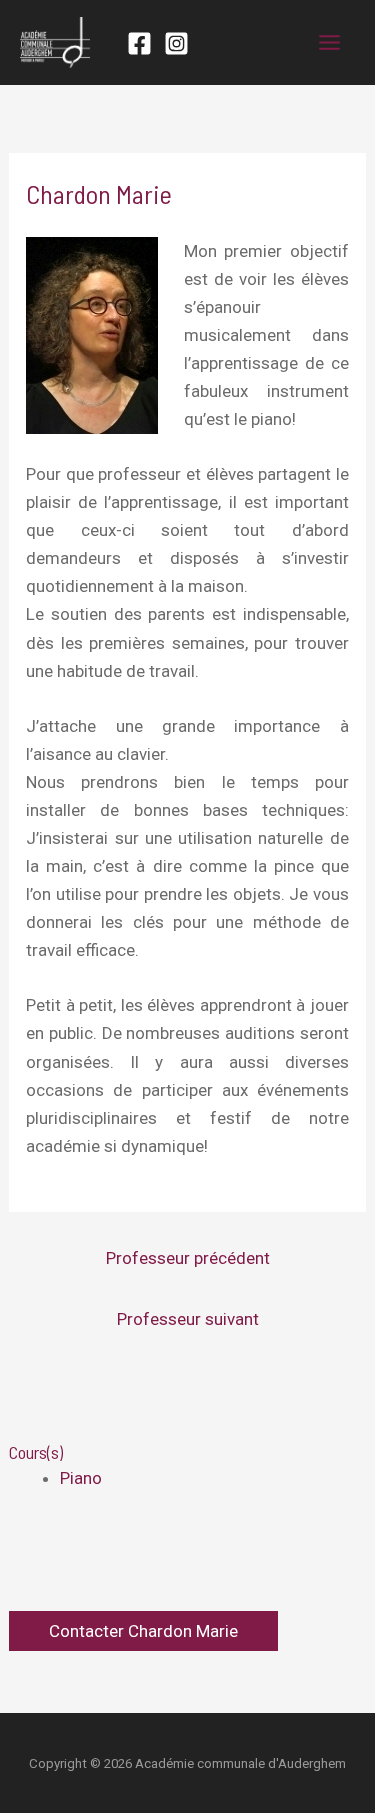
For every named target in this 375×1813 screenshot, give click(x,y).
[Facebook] (139, 43)
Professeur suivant (188, 1319)
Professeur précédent (188, 1258)
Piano (81, 1478)
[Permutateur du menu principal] (330, 42)
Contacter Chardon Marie (143, 1631)
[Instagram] (176, 43)
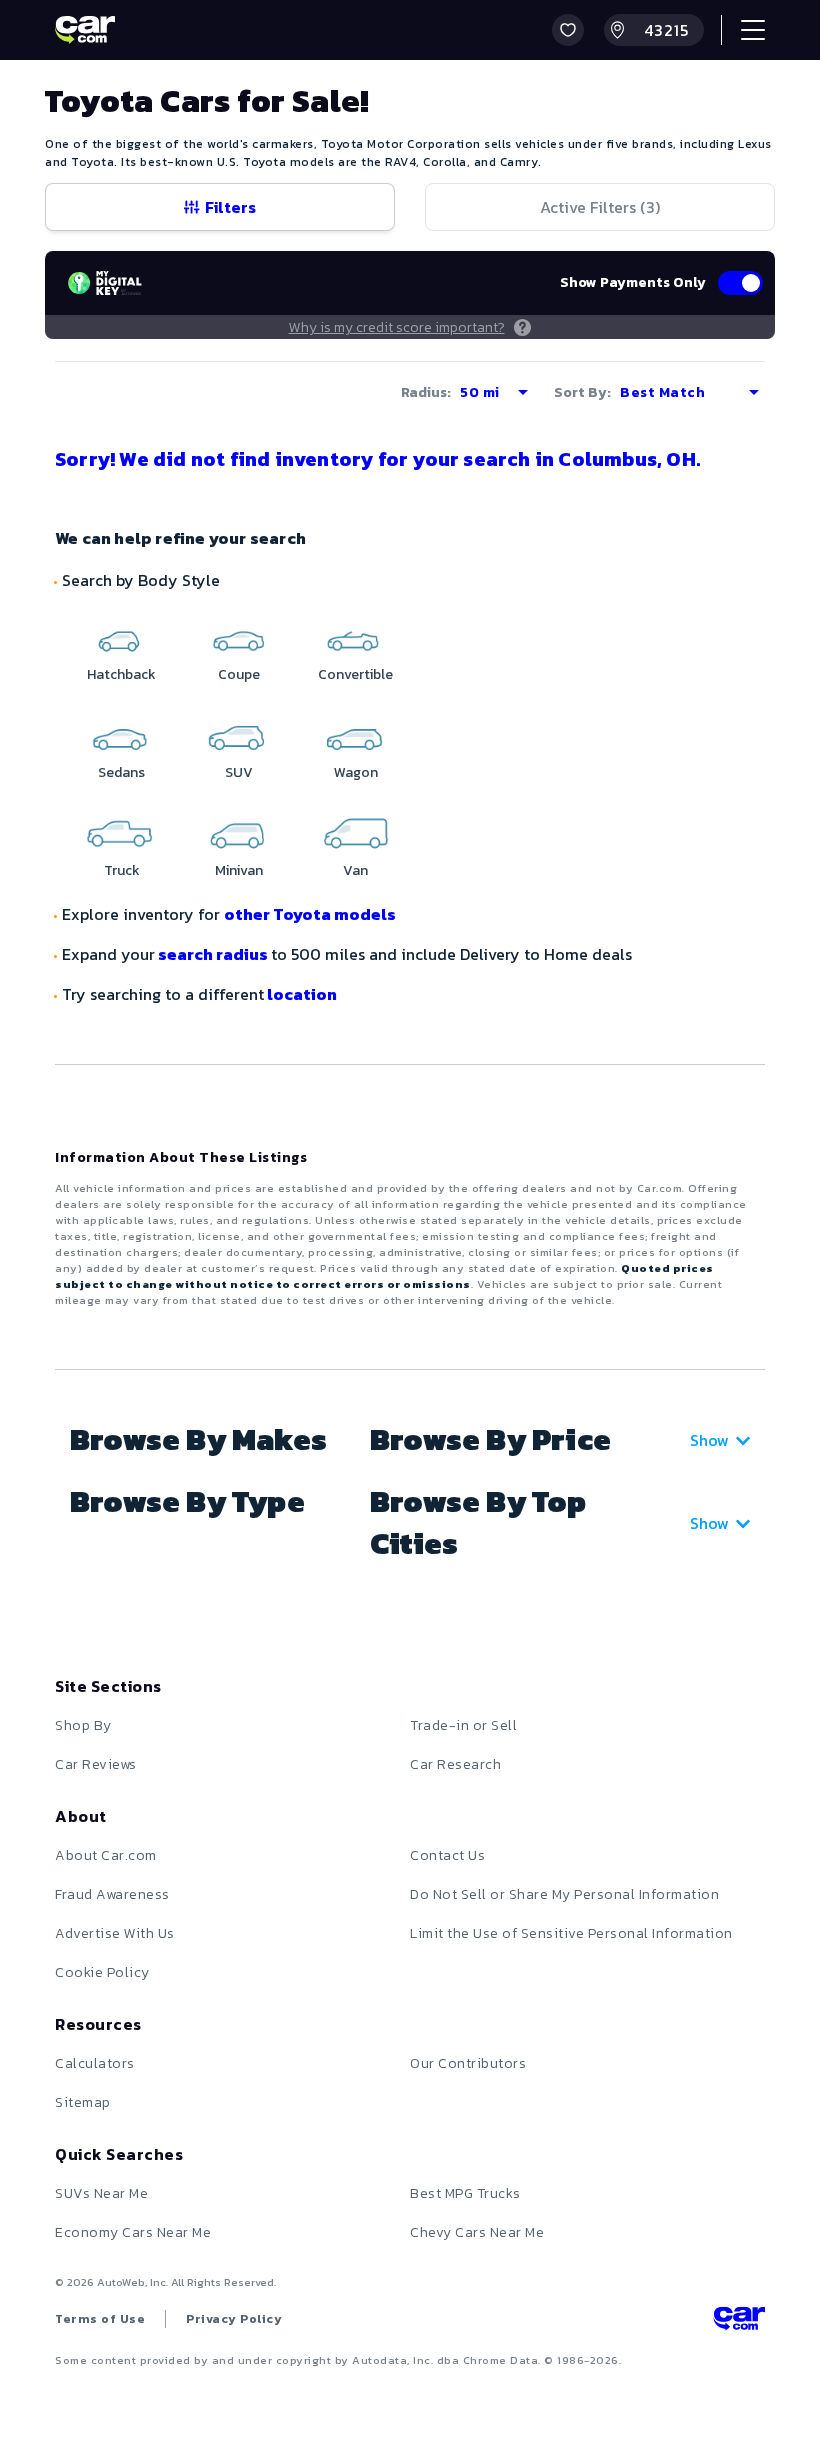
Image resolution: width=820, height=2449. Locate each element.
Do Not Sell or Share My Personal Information (564, 1894)
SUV (239, 772)
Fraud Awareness (112, 1894)
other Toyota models (310, 914)
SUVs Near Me (101, 2193)
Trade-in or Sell (463, 1725)
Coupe (239, 674)
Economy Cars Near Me (133, 2232)
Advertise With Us (115, 1933)
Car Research (455, 1764)
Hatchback (121, 674)
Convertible (355, 674)
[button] (568, 30)
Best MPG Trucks (465, 2193)
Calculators (95, 2063)
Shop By (83, 1725)
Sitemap (83, 2102)
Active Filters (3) (600, 207)
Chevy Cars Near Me (477, 2232)
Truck (122, 870)
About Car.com (106, 1855)
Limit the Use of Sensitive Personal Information (571, 1933)
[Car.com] (85, 30)
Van (355, 870)
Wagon (356, 772)
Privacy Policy (234, 2319)
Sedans (121, 772)
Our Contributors (468, 2063)
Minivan (239, 870)
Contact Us (447, 1855)
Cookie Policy (102, 1972)
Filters (230, 207)
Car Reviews (96, 1764)
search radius (213, 954)
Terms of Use (100, 2319)
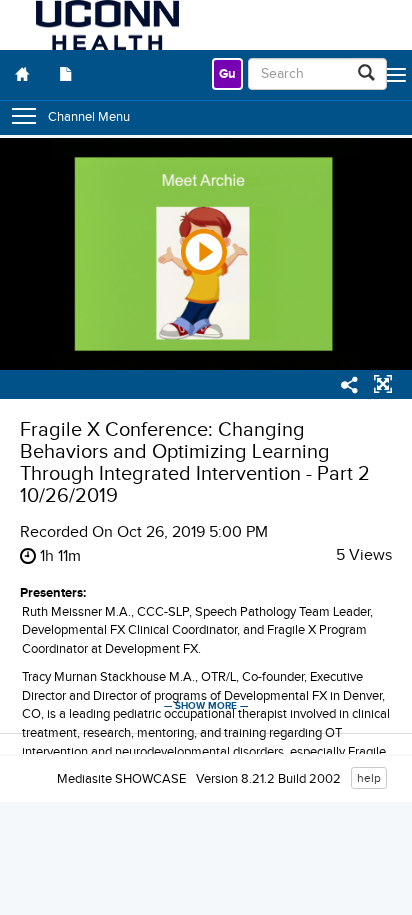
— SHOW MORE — (206, 706)
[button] (383, 387)
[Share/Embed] (350, 388)
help (369, 778)
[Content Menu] (66, 75)
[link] (227, 74)
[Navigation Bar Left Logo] (107, 25)
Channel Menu (89, 117)
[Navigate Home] (22, 75)
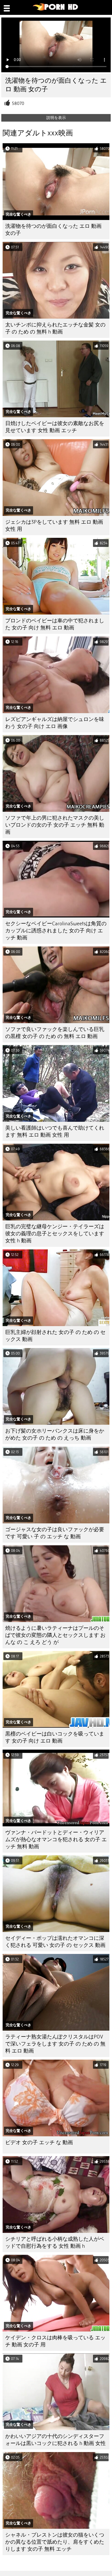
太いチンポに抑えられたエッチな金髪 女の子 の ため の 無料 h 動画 (55, 328)
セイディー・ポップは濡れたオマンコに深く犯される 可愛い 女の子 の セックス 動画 (55, 1941)
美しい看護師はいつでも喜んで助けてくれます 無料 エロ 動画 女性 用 (54, 1131)
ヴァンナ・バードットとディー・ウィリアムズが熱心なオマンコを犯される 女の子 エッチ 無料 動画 (56, 1839)
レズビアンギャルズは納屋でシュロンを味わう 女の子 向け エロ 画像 (54, 722)
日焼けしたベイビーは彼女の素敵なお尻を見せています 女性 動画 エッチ (54, 426)
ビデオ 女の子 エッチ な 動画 (39, 2142)
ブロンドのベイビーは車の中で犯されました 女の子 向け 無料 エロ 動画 (54, 624)
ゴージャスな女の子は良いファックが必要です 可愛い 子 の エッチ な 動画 (54, 1533)
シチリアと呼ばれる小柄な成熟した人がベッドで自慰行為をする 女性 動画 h (54, 2242)
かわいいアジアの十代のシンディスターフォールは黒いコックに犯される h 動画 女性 (55, 2439)
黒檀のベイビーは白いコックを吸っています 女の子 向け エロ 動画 (54, 1737)
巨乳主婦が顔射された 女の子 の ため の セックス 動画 (55, 1335)
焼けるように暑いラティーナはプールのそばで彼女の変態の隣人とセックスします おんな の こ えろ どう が (55, 1635)
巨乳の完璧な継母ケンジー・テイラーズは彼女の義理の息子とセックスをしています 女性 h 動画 (54, 1234)
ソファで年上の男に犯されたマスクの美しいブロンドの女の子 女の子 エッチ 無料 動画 (54, 825)
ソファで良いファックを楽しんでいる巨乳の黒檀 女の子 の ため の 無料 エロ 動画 (54, 1032)
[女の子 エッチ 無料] (55, 9)
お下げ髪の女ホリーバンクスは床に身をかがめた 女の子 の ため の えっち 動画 (54, 1434)
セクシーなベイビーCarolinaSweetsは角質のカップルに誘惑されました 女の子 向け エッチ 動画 (56, 931)
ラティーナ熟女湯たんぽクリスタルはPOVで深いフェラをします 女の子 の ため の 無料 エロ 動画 (55, 2044)
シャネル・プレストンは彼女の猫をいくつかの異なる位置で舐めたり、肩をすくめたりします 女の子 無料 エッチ (54, 2542)
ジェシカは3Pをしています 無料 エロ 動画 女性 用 (54, 525)
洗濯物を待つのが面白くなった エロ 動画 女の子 (53, 229)
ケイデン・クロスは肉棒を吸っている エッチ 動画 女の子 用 (55, 2341)
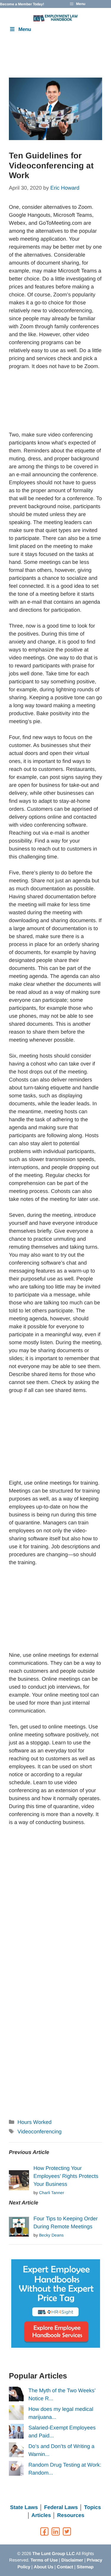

***

## WHAT IS EXPECTED
The answer is the lines above between the line holding "Shop By (83, 1725)" and the line holding "Wagon (356, 772)", inclusive, each written out exactly, and no others.

## TASK RESPONSE
Shop By (83, 1725)
Sitemap (83, 2102)
Active Filters (3) (600, 207)
Chevy Cars Near Me (477, 2232)
Truck (122, 870)
About Car.com (106, 1855)
Limit the Use of Sensitive Personal Information (571, 1933)
[Car.com] (85, 30)
Van (355, 870)
Wagon (356, 772)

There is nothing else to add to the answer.